– А что он должен был тебе сказать? Что он приехал из Нижнего Тагила, что там только и живут первобытные люди. Ха-ха-ха, – смех Сергушкина был деланный, искусственный. Тимоха упирался не по своей наивности, а потому что ему очень хотелось, чтобы в его очередную фантазию поверили. Но Сергушкин те такой простачок.

– Тоже мне, Валуния. Нашёл страну. И где она? В Африке или в Азии? А может в Америке? Или в Европе? Где-нибудь за валунами спряталась.

Предположение Сергушкина о том, что это мог быть переодетый актёр, объясняло многое, но не для Тимохи.
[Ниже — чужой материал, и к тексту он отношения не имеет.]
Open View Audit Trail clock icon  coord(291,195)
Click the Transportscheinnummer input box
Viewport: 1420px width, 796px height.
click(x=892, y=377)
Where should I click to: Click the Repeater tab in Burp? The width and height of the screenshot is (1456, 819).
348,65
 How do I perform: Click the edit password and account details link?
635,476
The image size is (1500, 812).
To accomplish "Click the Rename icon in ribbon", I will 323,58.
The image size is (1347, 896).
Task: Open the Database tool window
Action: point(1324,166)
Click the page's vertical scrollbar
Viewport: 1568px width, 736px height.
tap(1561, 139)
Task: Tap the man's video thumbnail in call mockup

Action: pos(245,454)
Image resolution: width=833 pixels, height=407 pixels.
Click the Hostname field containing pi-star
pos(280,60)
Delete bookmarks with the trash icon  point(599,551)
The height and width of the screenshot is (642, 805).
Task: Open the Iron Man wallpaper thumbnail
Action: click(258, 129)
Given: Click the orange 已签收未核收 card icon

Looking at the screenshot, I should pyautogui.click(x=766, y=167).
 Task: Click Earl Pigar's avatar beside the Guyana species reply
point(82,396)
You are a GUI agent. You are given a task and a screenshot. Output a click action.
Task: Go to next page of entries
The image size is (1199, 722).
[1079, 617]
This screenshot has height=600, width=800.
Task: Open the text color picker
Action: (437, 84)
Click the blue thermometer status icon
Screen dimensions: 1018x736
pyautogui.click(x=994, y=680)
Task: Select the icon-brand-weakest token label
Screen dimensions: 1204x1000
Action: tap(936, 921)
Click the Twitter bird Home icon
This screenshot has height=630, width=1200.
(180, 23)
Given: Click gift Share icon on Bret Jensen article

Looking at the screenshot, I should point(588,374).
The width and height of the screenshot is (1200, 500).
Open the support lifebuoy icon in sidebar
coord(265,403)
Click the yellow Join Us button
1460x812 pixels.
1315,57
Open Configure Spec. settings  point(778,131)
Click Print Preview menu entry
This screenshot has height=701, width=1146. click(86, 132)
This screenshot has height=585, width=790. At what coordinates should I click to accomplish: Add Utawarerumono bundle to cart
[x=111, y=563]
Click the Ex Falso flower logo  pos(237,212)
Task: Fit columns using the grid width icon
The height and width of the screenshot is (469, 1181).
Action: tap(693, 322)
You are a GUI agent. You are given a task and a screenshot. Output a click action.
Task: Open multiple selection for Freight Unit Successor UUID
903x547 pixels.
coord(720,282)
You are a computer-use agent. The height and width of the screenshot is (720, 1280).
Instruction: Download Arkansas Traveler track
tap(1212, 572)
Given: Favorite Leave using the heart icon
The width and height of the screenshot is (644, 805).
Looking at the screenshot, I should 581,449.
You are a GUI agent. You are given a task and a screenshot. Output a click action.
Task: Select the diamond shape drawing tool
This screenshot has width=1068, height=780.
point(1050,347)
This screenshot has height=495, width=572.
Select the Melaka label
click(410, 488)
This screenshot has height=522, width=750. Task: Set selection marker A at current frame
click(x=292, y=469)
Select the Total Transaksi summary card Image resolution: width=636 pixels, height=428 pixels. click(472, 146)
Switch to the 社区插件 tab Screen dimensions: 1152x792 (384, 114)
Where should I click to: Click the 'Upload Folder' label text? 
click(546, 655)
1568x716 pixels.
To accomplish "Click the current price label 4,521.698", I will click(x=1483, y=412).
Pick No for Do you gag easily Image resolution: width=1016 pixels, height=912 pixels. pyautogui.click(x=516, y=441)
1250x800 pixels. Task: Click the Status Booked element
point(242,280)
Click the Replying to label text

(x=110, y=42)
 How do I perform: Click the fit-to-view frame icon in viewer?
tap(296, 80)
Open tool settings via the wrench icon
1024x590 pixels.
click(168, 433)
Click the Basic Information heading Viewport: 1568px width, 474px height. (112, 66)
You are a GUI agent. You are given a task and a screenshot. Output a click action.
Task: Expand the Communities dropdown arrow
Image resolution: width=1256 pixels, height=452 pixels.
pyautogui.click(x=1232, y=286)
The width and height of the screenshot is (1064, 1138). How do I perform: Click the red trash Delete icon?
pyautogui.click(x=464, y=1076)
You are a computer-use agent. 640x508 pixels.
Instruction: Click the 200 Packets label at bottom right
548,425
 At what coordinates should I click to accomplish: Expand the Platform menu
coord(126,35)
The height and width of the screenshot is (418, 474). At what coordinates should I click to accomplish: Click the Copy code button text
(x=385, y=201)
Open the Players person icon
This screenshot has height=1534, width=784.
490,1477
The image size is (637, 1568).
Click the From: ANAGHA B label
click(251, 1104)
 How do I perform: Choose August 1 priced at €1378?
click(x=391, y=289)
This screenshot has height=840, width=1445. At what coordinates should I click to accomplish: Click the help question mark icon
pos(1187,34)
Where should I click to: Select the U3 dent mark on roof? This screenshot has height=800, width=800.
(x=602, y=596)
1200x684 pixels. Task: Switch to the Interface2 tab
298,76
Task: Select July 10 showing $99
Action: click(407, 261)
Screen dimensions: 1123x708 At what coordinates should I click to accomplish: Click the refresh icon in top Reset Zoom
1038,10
Он, только что разговаривавший с самым настоящим живым первобытным человеком, был убежден в том, что это никакая не мистификация с переодеванием, а самая настоящая встреча с необычайным. Это то, о чём он мечтал и во что всегда верил. Кому, как не ему, любителю приключений и фантастики, должно было так повезти. Не этому же, пытающемуся всё объяснить с научной тоски зрения, Сергуне. Пусть он будет Перископом сверхдальнего видения, но он точно видел первобытного человека, и никто его в этом не переубедит.

– Не знаю. За валунами эта Валуния или за какими другими камнями или морями, врать не буду. Зачем мне врать. Я всегда говорю правду, – на этих словах Тимоха споткнулся и покраснел, – раз видел, значит, видел, раз разговаривал, значит, разговаривал. Ты просто завидуешь, что у меня есть теперь свой собственный знакомый питекантроп.

– Ну, во-первых, не питекантроп, а первобытный человек, а во-вторых, – Сергушкин понял, что переспорить Тимоху не удастся, – я себе тоже могу придумать целую кучу экзотических знакомых и всем о них рассказывать. Но я этого делать не буду, чтобы не выглядеть смешно и глупо.

– Какие мы гордые и принципиальные, – Тимоха тоже решил не продолжать спор, – давайте хоть на фестиваль-то сходим, всё равно делать нечего. Женьку с собой возьмём.

– Ладно, это можно, – миролюбиво сказал Сергушкин, – заодно и посмотрим на твоего знакомого дикаря.

– Ну, разговаривает он не как дикарь, а как вполне цивилизованный человек, – хотел было возмутиться Тимоха, но Костик, как всегда, своим наивным вопросом погасил начинавший разгораться конфликт:

– Тимоша, а ты меня с ним познакомишь?

– Конечно, Константин, обязательно, – Тимоха знал, что маленькому Костику нравится, когда его называют полным именем. Он сразу становился важным, серьезным и, как он сам говорил, ответственным. Но в этот раз эмоции выплеснули наружу.

– Ура! У меня будет свой знакомый питекантроп! – Костик посмотрел с благодарностью на Тимофея и вдруг философски изрёк. – У каждого должен быть свой знакомый питекантроп.

2. Все кошки просто любят свободу

Они все трое учились в одном классе самой обыкновенной школы: Сергуша, Тимоха и Женька. Сергушкин был почти отличником. Почти, потому что идеальных людей не бывает: зубрить он не хотел, пятерок не выпрашивал, а наличие собственного мнения по каждому поводу не позволяло получать исключительные отметки. Не все учителя любят, когда ученик с ними спорит, да ещё и прав оказывается. Такому выскочке надо щёлкнуть по носу, естественно, в воспитательных целях, чтобы не задавался. Но, тем не менее, Сергушкин оставался надеждой школы на олимпиадах и конкурсах, а также застрельщиком в различных, менее серьёзных мероприятиях, в которых его активно поддерживал старый друг детства Тимофей. Сергушкин считал, что говорить в отношении Тимофея «старый друг детства» было вполне уместно потому, что знали они друг друга всю свою небольшую жизнь. Согласно семейным преданиям мамы Сергуни и Тимохи рожали их в одном роддоме в один и тот же месяц – март, о чём имелись соответственные записи в свидетельствах о рождении. Сергушкин родился седьмого марта, а Степашкин – девятого, очевидно решив не занимать международный женский день собственной персоной на всю жизнь.